--- START ---
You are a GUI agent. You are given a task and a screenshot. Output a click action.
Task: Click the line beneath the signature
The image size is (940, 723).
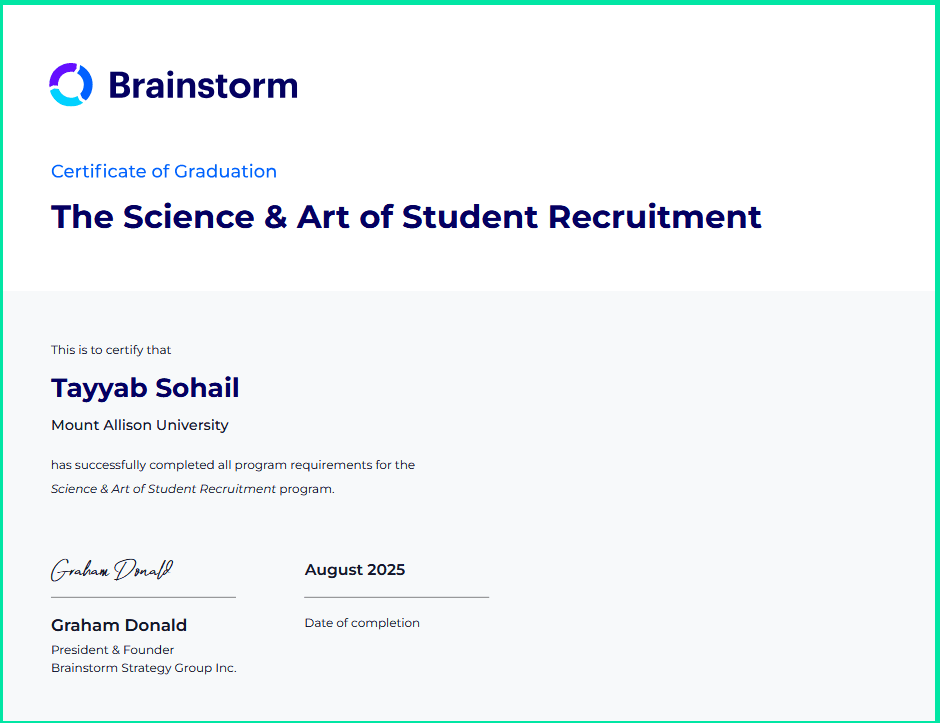pyautogui.click(x=143, y=597)
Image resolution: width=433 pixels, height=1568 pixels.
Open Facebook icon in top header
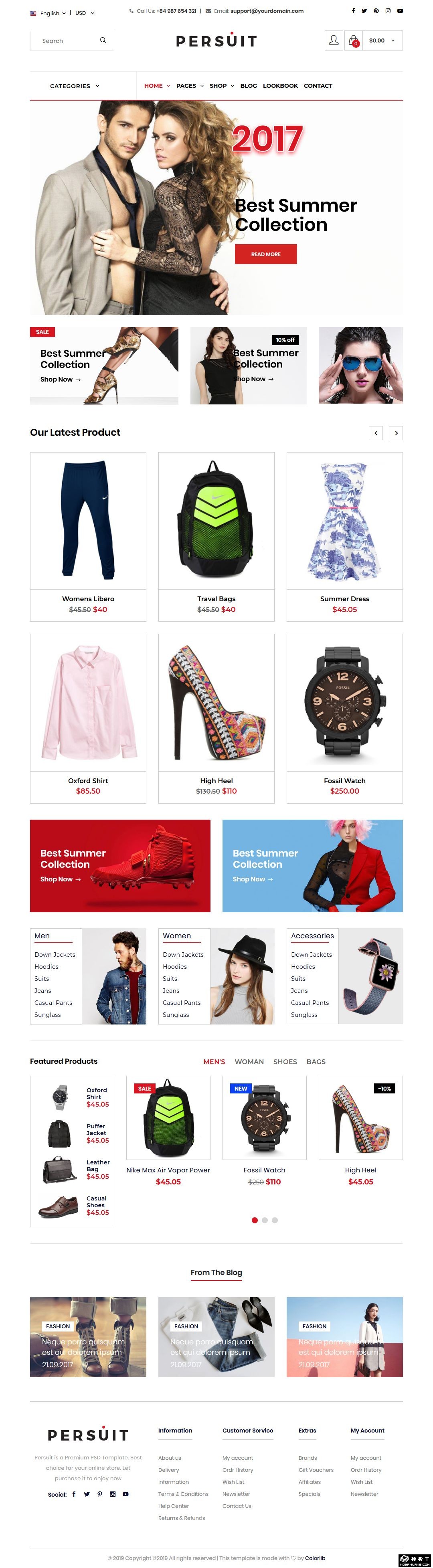[353, 11]
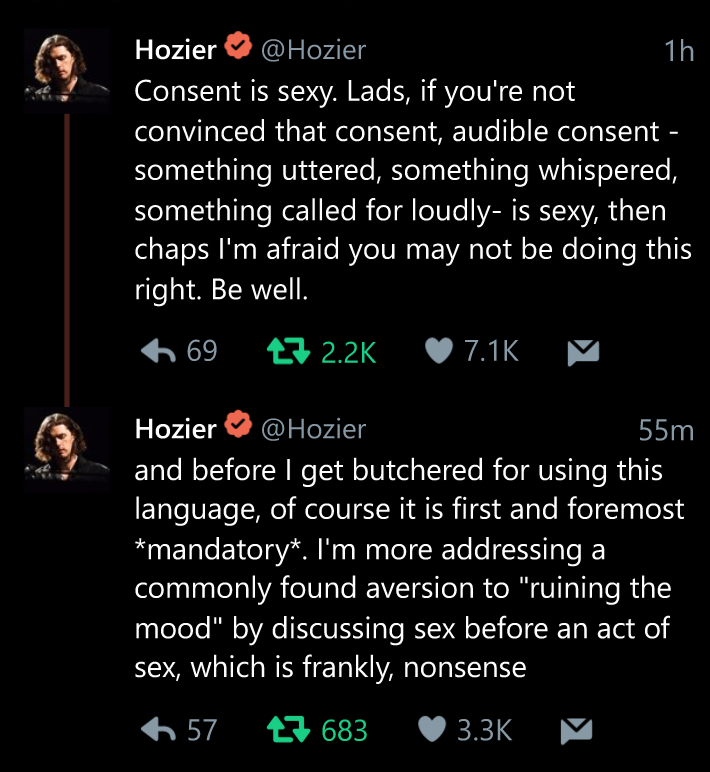Click the verified badge on the second tweet
710x772 pixels.
point(237,428)
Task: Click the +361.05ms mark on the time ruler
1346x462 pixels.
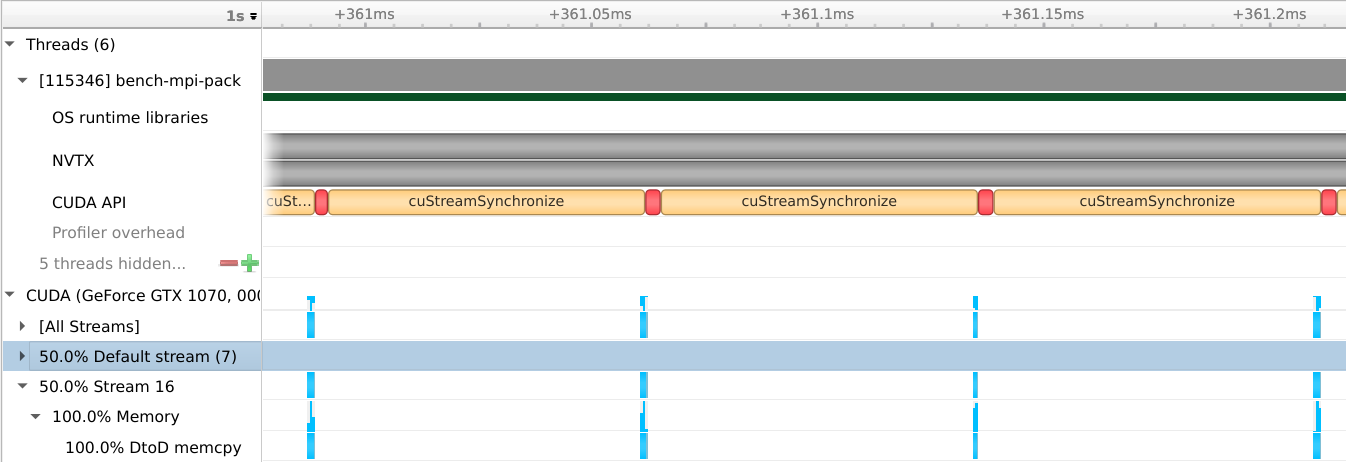Action: pyautogui.click(x=590, y=14)
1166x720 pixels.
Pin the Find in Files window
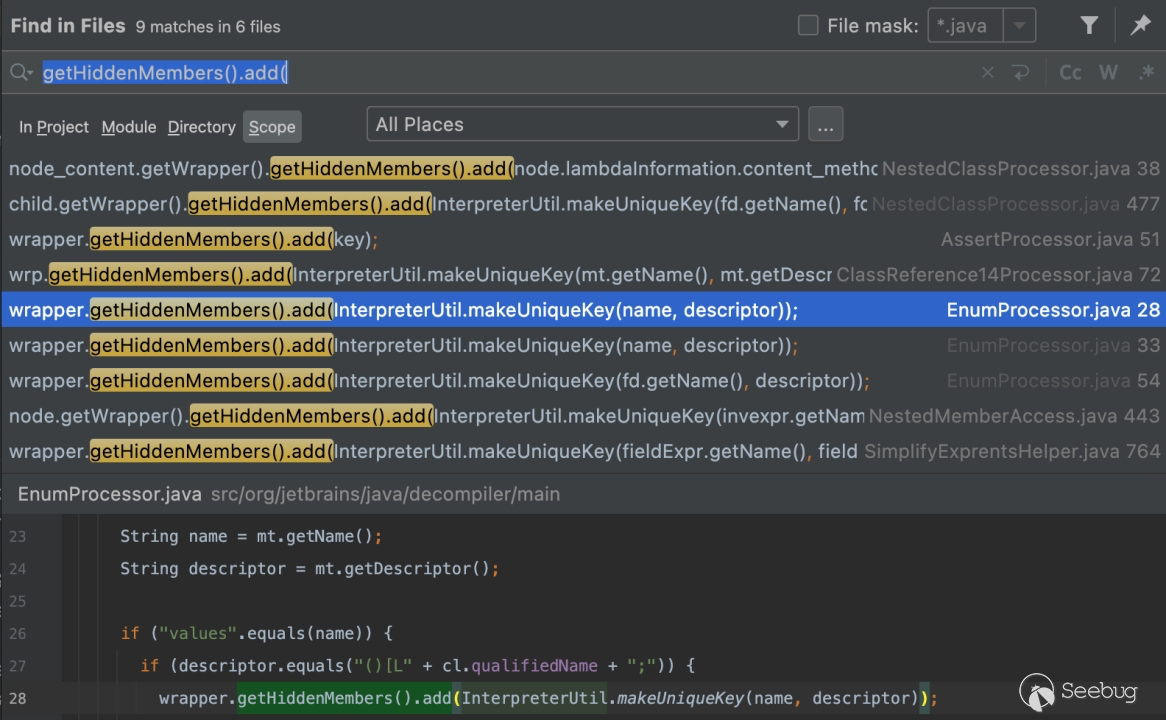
--- END ---
- YOUR ASSIGNMENT
Reproduce each line of the records exactly, omitting any picture.

- TASK RESPONSE
You are a GUI agent. You are given a task and a screenshot. Output a click action.
Task: Click the line beneath the signature
The image size is (940, 723).
pyautogui.click(x=143, y=597)
Image resolution: width=433 pixels, height=1568 pixels.
Open Facebook icon in top header
[353, 11]
Click the verified badge on the second tweet
710x772 pixels.
point(237,428)
Task: Click the +361.05ms mark on the time ruler
1346x462 pixels.
Action: pyautogui.click(x=590, y=14)
1166x720 pixels.
Pin the Find in Files window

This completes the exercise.